## Direction
Convert every line of the listing below into a JSON list of strings, one string per line, skipping blank lines.

Records from a collection:
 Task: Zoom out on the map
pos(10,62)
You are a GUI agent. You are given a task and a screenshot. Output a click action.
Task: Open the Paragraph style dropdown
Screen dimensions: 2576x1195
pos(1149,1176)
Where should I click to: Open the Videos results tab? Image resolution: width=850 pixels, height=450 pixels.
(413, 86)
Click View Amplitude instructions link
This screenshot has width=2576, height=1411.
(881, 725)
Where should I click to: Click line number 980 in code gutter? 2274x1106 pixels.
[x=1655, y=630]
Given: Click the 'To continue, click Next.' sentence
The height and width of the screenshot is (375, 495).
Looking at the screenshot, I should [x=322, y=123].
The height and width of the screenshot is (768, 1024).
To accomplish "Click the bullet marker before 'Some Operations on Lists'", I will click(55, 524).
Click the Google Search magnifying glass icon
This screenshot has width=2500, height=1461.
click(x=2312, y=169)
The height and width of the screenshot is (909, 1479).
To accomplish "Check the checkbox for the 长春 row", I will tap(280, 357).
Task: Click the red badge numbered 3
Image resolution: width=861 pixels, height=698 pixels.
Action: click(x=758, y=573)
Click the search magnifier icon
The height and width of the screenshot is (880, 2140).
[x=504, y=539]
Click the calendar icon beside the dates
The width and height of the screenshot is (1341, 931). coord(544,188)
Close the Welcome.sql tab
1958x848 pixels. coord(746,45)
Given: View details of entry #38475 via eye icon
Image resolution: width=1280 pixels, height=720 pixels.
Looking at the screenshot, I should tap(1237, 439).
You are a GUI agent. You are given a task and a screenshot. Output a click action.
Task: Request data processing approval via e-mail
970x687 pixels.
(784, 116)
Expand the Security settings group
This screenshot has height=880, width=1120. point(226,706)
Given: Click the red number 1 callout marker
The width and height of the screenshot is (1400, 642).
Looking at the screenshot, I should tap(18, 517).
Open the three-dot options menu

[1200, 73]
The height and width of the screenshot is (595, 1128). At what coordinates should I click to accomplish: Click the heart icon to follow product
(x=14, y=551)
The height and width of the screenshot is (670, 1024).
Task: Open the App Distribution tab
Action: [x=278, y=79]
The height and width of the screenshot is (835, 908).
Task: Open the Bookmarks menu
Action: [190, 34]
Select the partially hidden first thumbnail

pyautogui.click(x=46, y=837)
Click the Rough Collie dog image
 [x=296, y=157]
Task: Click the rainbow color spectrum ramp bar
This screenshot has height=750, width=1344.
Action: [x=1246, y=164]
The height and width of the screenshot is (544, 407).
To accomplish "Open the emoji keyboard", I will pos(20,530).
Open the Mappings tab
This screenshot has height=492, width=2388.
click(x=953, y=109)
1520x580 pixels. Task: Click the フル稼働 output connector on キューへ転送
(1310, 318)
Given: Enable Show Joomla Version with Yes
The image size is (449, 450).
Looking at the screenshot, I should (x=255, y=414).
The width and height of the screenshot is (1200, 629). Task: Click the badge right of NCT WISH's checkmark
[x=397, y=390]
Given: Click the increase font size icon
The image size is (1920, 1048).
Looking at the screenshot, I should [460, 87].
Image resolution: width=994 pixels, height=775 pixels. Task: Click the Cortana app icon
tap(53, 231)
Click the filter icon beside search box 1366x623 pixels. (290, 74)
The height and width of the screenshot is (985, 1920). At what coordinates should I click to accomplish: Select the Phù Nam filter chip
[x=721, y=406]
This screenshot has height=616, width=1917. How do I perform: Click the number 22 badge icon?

## Result for this task
[
  " Task: Zoom out on the map",
  "pos(10,62)",
  "You are a GUI agent. You are given a task and a screenshot. Output a click action.",
  "Task: Open the Paragraph style dropdown",
  "Screen dimensions: 2576x1195",
  "pos(1149,1176)",
  "Where should I click to: Open the Videos results tab? Image resolution: width=850 pixels, height=450 pixels.",
  "(413, 86)",
  "Click View Amplitude instructions link",
  "This screenshot has width=2576, height=1411.",
  "(881, 725)",
  "Where should I click to: Click line number 980 in code gutter? 2274x1106 pixels.",
  "[x=1655, y=630]",
  "Given: Click the 'To continue, click Next.' sentence",
  "The height and width of the screenshot is (375, 495).",
  "Looking at the screenshot, I should [x=322, y=123].",
  "The height and width of the screenshot is (768, 1024).",
  "To accomplish \"Click the bullet marker before 'Some Operations on Lists'\", I will click(55, 524).",
  "Click the Google Search magnifying glass icon",
  "This screenshot has width=2500, height=1461.",
  "click(x=2312, y=169)",
  "The height and width of the screenshot is (909, 1479).",
  "To accomplish \"Check the checkbox for the 长春 row\", I will tap(280, 357).",
  "Task: Click the red badge numbered 3",
  "Image resolution: width=861 pixels, height=698 pixels.",
  "Action: click(x=758, y=573)",
  "Click the search magnifier icon",
  "The height and width of the screenshot is (880, 2140).",
  "[x=504, y=539]",
  "Click the calendar icon beside the dates",
  "The width and height of the screenshot is (1341, 931). coord(544,188)",
  "Close the Welcome.sql tab",
  "1958x848 pixels. coord(746,45)",
  "Given: View details of entry #38475 via eye icon",
  "Image resolution: width=1280 pixels, height=720 pixels.",
  "Looking at the screenshot, I should tap(1237, 439).",
  "You are a GUI agent. You are given a task and a screenshot. Output a click action.",
  "Task: Request data processing approval via e-mail",
  "970x687 pixels.",
  "(784, 116)",
  "Expand the Security settings group",
  "This screenshot has height=880, width=1120. point(226,706)",
  "Given: Click the red number 1 callout marker",
  "The width and height of the screenshot is (1400, 642).",
  "Looking at the screenshot, I should tap(18, 517).",
  "Open the three-dot options menu",
  "[1200, 73]",
  "The height and width of the screenshot is (595, 1128). At what coordinates should I click to accomplish: Click the heart icon to follow product",
  "(x=14, y=551)",
  "The height and width of the screenshot is (670, 1024).",
  "Task: Open the App Distribution tab",
  "Action: [x=278, y=79]",
  "The height and width of the screenshot is (835, 908).",
  "Task: Open the Bookmarks menu",
  "Action: [190, 34]",
  "Select the partially hidden first thumbnail",
  "pyautogui.click(x=46, y=837)",
  "Click the Rough Collie dog image",
  " [x=296, y=157]",
  "Task: Click the rainbow color spectrum ramp bar",
  "This screenshot has height=750, width=1344.",
  "Action: [x=1246, y=164]",
  "The height and width of the screenshot is (544, 407).",
  "To accomplish \"Open the emoji keyboard\", I will pos(20,530).",
  "Open the Mappings tab",
  "This screenshot has height=492, width=2388.",
  "click(x=953, y=109)",
  "1520x580 pixels. Task: Click the フル稼働 output connector on キューへ転送",
  "(1310, 318)",
  "Given: Enable Show Joomla Version with Yes",
  "The image size is (449, 450).",
  "Looking at the screenshot, I should (x=255, y=414).",
  "The width and height of the screenshot is (1200, 629). Task: Click the badge right of NCT WISH's checkmark",
  "[x=397, y=390]",
  "Given: Click the increase font size icon",
  "The image size is (1920, 1048).",
  "Looking at the screenshot, I should [460, 87].",
  "Image resolution: width=994 pixels, height=775 pixels. Task: Click the Cortana app icon",
  "tap(53, 231)",
  "Click the filter icon beside search box 1366x623 pixels. (290, 74)",
  "The height and width of the screenshot is (985, 1920). At what coordinates should I click to accomplish: Select the Phù Nam filter chip",
  "[x=721, y=406]",
  "This screenshot has height=616, width=1917. How do I perform: Click the number 22 badge icon?"
]